← Back to ROS 2

01 — Nodes, Topics, Services, Actions, Lifecycle

The communication primitives behind every AMR navigation stack

Prerequisite: Basic Python or C++, familiarity with the concept of processes and threads Unlocks: Reading node graphs, debugging silent subscribers, understanding why a robot stops responding during CPU spikes, interpreting Nav2 startup sequences


Why Should I Care? (Context)

A typical AMR navigation stack runs 15–30 ROS2 nodes simultaneously: localization, costmap servers, planners, controllers, recovery behaviors, sensor drivers, fleet connectors. When a robot stops mid-route or refuses a new goal, the first question is always: which node stopped responding, and why?

Understanding the execution model answers 80% of “why is node X not processing messages” questions: - Executor + spin explains why a node goes silent during a CPU spike - Lifecycle nodes explain “configured but not active” startup failures - Action vs service explains why some goals never return a result - Topic QoS (covered in 02) explains silent subscription failures

This chapter gives you the mental model. After reading it, you can trace a message from publisher to subscriber in your head and identify exactly where it breaks.


PART 1 — THE ROS2 NODE MODEL


1.1 What a Node IS Physically

A ROS2 node is not just a software concept — it maps to concrete OS and network primitives.

OS Process / Thread
    │
    ├── rclcpp::Node (or rclpy.Node)
    │       ├── DDS Participant (one per Context, usually one per process)
    │       │       ├── DataWriter (for each publisher)
    │       │       └── DataReader (for each subscriber)
    │       ├── Timers
    │       ├── Services
    │       └── Action servers/clients
    │
    └── Executor (runs the event loop)

DDS Participant is the network identity. When a node starts, it announces its presence via multicast. Other participants learn about it and negotiate QoS. There is no central broker — this is peer-to-peer discovery.

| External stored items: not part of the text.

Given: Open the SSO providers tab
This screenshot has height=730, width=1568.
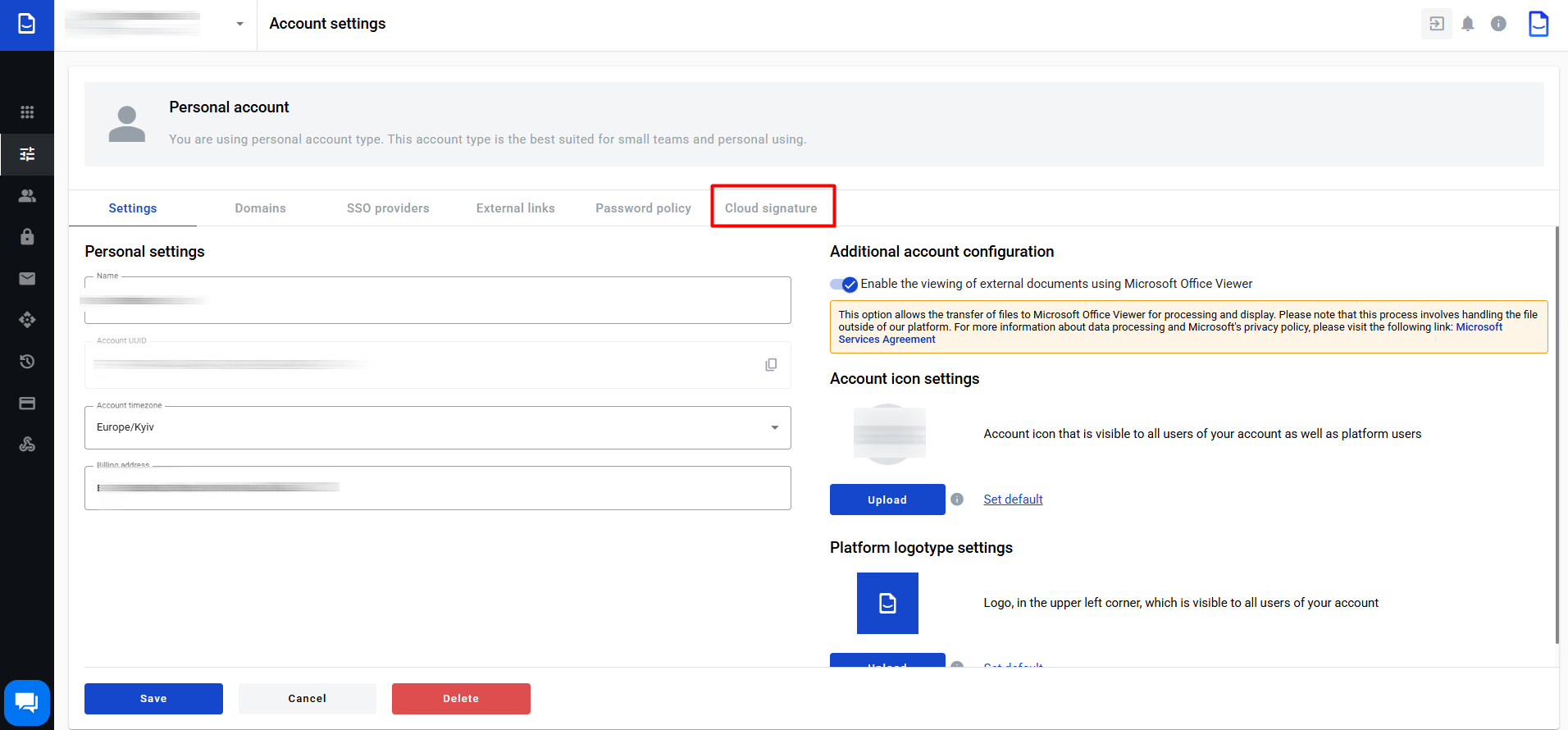Looking at the screenshot, I should tap(388, 208).
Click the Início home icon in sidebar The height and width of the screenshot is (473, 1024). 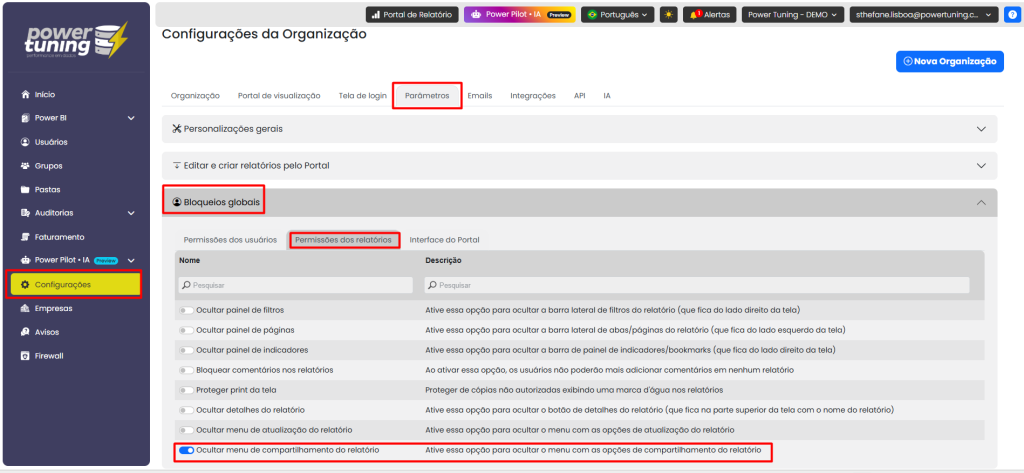coord(25,94)
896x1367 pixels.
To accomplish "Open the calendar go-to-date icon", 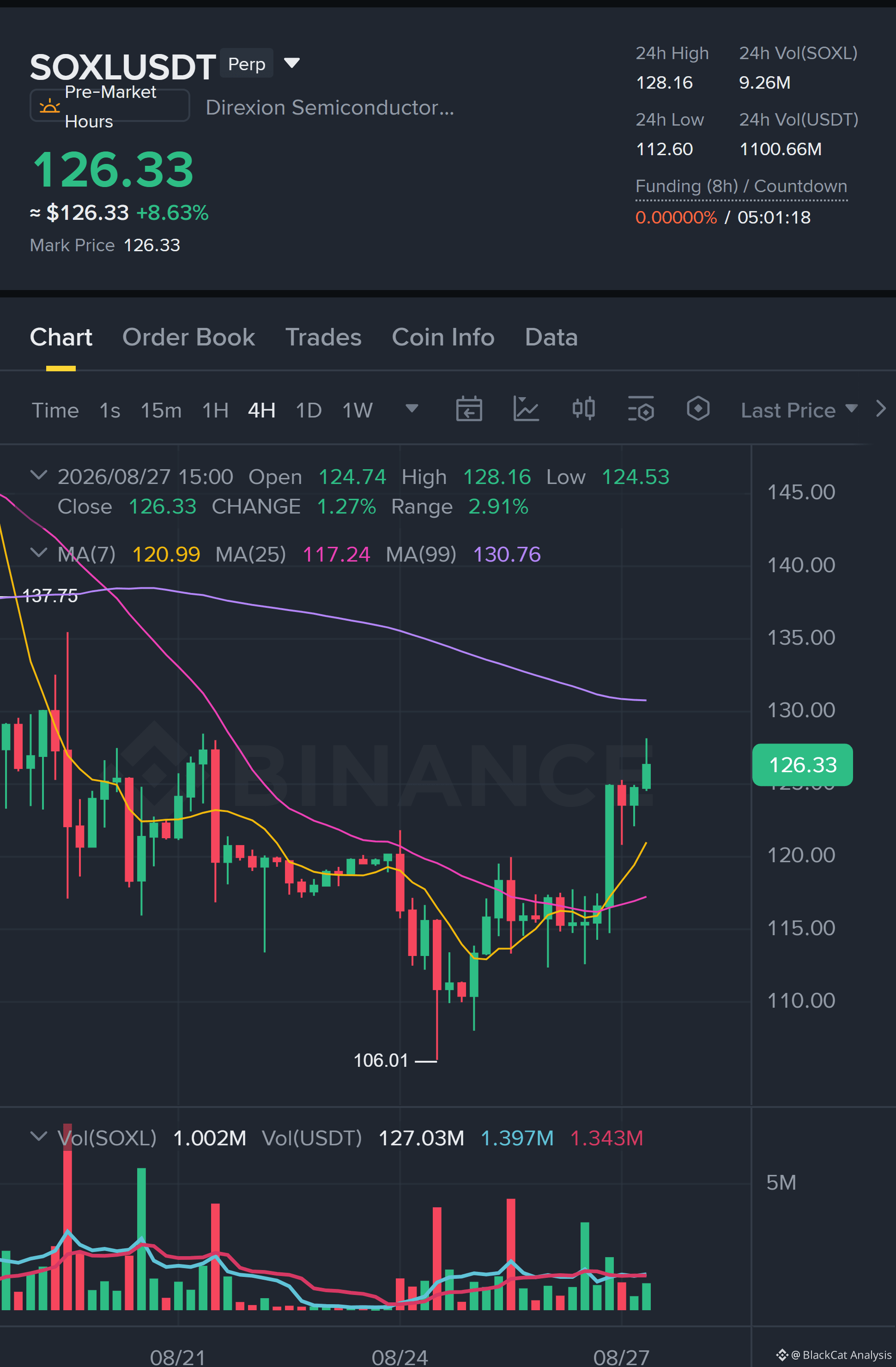I will coord(469,410).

Key insight: One ROS2 process can host multiple nodes (a NodeContainer / component container does this). All nodes in the same process share the same executor unless you explicitly create multiple.


1.2 The Executor: The Heart of Every Node

The executor is the event loop. It polls for: - Incoming messages on subscriptions - Timer firings - Service requests - Action goal/cancel/result requests

When an event arrives, the executor calls your callback.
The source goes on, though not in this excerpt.